(What needs to be done) Where a line of the listing below includes the word "height", reproduce that line.

(Material provided)
>>>>>

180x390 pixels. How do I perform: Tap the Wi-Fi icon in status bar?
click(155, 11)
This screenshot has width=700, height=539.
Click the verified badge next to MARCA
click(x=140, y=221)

<<<<<
>>>>>

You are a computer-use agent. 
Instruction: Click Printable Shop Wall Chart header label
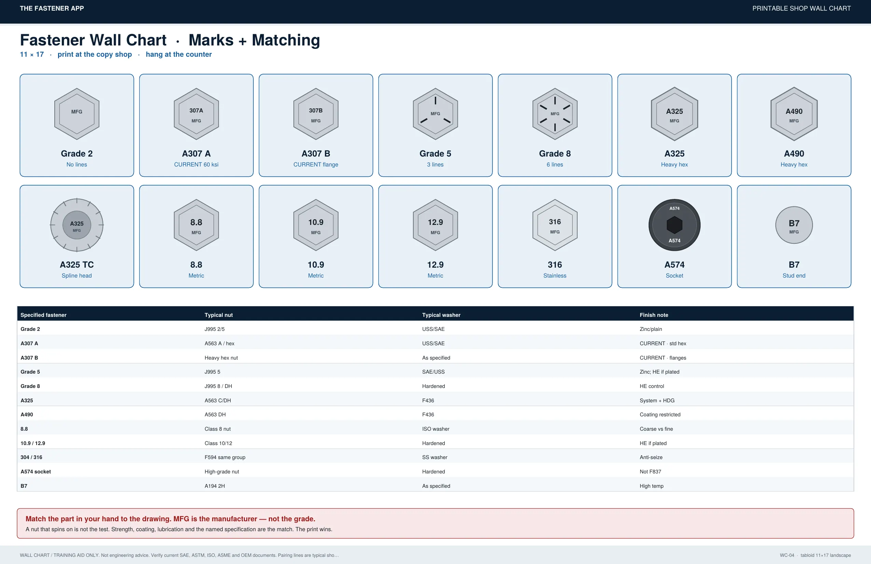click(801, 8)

<<<<<
>>>>>

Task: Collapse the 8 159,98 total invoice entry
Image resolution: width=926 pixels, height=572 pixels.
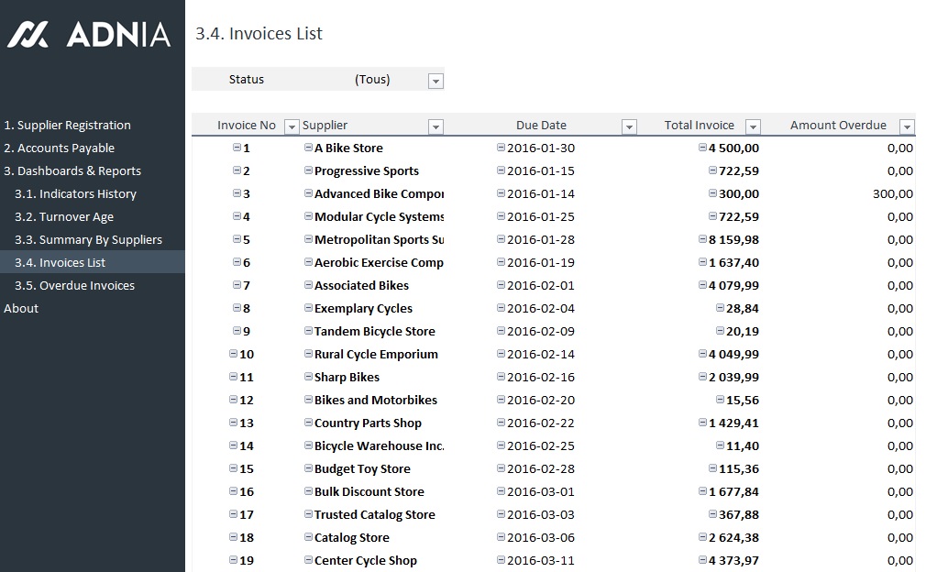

<<<<<

(Exercise answer)
This screenshot has width=700, height=539.
Image resolution: width=926 pixels, height=572 pixels.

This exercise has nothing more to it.